Records for locating described items

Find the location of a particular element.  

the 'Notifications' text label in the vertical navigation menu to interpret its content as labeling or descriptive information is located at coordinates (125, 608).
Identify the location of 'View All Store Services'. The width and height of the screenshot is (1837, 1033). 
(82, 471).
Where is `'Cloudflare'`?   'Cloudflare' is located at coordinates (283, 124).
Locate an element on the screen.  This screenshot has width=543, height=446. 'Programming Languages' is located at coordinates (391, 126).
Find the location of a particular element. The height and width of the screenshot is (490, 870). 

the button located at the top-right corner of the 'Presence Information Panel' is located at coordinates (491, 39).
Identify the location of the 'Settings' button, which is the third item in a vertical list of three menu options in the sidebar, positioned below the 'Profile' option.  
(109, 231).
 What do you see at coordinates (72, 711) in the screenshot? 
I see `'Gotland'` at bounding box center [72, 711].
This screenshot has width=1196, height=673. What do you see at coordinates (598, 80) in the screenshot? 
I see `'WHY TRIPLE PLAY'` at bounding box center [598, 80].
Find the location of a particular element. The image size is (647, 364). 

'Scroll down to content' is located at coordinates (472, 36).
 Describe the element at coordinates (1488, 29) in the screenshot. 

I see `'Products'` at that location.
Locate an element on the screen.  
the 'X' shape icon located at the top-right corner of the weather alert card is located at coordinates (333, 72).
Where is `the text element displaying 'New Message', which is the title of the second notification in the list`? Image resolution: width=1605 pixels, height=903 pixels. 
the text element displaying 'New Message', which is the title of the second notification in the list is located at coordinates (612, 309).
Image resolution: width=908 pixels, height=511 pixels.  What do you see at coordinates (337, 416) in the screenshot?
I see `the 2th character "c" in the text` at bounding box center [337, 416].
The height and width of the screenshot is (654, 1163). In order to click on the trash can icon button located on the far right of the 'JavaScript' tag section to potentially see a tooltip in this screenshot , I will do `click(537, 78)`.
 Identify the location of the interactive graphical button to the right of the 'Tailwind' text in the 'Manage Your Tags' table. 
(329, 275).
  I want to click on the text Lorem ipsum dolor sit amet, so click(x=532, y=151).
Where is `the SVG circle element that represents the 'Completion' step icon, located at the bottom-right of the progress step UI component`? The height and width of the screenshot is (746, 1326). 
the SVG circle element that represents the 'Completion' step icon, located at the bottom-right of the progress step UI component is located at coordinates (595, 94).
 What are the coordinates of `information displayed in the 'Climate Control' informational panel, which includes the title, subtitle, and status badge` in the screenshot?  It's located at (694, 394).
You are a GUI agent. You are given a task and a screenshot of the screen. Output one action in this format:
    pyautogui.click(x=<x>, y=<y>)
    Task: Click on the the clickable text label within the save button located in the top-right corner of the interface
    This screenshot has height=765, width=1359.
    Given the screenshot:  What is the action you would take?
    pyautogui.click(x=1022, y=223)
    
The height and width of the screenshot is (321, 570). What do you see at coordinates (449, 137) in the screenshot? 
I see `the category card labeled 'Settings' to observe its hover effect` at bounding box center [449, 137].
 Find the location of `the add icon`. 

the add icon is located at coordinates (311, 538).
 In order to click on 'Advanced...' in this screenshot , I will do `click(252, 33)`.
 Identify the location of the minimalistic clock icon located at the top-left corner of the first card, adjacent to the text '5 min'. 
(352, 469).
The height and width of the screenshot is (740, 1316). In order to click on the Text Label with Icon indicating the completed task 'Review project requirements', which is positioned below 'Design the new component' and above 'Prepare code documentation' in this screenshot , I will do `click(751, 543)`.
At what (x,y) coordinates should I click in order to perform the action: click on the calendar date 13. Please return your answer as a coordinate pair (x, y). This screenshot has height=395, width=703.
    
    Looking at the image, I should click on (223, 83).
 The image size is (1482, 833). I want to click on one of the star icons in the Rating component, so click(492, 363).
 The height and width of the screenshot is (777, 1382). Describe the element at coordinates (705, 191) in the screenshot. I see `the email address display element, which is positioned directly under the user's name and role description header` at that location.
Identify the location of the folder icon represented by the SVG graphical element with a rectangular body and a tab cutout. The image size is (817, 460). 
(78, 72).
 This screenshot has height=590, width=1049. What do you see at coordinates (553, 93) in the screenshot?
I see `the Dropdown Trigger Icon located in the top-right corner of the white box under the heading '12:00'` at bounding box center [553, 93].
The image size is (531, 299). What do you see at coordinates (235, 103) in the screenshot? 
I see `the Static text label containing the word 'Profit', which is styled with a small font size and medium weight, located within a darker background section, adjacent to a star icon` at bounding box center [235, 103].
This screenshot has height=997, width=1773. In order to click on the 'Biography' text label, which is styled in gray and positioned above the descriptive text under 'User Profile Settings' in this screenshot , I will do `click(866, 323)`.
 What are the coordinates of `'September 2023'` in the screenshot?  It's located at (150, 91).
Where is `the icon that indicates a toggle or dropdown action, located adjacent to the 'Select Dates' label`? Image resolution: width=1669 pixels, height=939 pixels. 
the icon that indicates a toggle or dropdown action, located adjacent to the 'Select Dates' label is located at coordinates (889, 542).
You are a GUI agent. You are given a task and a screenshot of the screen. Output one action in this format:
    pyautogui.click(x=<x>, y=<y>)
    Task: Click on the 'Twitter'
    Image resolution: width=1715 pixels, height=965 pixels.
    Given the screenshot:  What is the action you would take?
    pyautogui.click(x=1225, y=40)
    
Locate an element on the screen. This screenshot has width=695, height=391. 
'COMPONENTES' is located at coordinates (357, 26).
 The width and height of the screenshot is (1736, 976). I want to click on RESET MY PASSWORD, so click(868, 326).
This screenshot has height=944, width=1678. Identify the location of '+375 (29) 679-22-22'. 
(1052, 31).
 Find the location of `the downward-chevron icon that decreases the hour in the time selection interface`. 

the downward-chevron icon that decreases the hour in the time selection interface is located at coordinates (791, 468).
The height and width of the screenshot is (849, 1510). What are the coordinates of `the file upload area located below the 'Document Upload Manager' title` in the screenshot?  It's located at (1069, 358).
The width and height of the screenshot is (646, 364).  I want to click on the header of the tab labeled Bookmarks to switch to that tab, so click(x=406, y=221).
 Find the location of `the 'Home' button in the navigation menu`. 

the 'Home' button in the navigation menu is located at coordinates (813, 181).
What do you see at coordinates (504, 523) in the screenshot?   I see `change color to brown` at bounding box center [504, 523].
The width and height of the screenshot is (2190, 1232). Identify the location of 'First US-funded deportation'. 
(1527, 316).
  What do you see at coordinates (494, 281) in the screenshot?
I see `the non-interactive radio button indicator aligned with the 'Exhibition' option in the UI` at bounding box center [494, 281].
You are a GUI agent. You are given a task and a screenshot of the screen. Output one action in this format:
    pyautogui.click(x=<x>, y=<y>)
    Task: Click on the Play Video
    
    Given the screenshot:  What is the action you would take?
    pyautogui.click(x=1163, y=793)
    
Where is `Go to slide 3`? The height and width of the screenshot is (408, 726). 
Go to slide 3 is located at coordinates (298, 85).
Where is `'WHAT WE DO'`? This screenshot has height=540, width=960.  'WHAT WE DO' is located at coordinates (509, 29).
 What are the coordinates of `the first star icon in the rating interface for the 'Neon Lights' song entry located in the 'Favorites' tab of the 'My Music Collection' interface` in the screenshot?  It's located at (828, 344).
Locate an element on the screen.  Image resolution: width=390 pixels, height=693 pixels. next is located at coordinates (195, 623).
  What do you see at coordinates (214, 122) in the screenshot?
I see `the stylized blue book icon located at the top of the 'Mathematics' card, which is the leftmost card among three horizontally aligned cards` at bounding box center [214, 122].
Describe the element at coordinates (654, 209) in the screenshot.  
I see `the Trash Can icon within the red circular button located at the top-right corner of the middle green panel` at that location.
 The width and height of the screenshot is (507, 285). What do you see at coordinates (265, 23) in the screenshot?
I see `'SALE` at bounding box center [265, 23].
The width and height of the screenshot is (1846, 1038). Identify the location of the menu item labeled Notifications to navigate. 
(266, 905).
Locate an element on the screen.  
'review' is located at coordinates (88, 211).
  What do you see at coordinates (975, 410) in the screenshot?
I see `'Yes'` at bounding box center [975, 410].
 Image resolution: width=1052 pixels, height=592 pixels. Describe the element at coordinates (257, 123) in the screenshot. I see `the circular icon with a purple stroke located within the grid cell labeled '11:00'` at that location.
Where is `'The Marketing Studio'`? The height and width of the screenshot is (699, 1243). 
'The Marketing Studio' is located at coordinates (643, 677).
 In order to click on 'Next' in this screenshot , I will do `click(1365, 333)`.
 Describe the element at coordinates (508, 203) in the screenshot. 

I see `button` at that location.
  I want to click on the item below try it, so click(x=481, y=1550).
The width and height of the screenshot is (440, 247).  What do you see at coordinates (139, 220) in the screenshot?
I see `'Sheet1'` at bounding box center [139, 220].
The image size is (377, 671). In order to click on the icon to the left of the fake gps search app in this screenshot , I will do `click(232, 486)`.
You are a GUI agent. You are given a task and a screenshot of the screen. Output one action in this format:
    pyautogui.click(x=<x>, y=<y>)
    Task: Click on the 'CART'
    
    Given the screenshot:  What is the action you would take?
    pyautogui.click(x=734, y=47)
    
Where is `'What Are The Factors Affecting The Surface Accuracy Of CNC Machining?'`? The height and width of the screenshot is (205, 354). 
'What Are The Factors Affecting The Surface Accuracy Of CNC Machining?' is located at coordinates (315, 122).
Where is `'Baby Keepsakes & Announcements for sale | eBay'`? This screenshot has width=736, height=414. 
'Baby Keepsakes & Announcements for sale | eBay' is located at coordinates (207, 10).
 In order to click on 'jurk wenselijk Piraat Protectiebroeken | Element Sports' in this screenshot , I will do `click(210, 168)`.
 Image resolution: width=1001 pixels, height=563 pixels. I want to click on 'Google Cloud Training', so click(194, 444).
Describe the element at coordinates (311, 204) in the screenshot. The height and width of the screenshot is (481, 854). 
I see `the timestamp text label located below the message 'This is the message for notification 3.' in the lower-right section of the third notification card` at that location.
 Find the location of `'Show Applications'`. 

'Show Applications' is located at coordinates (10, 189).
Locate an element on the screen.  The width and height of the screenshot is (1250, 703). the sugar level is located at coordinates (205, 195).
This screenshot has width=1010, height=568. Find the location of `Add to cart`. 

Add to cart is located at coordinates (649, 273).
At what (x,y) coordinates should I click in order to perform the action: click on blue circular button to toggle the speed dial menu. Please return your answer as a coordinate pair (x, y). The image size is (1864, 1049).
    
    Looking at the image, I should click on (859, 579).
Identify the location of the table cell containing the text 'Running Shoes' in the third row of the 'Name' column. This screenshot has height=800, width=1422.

**EXERCISE GOAL**.
Rewrite the part of the lines above that opens with the line containing "Find the location of a particular element. The height" and closes with the line containing "center [72, 711]." as a Markdown table with the columns "No." and "Line". Give each line its own row, numbered in order, and leave out blank lines.

**TASK SOLUTION**.
| No. | Line |
|---|---|
| 1 | Find the location of a particular element. The height and width of the screenshot is (490, 870).  |
| 2 | the button located at the top-right corner of the 'Presence Information Panel' is located at coordinates (491, 39). |
| 3 | Identify the location of the 'Settings' button, which is the third item in a vertical list of three menu options in the sidebar, positioned below the 'Profile' option.   |
| 4 | (109, 231). |
| 5 |  What do you see at coordinates (72, 711) in the screenshot?  |
| 6 | I see `'Gotland'` at bounding box center [72, 711]. |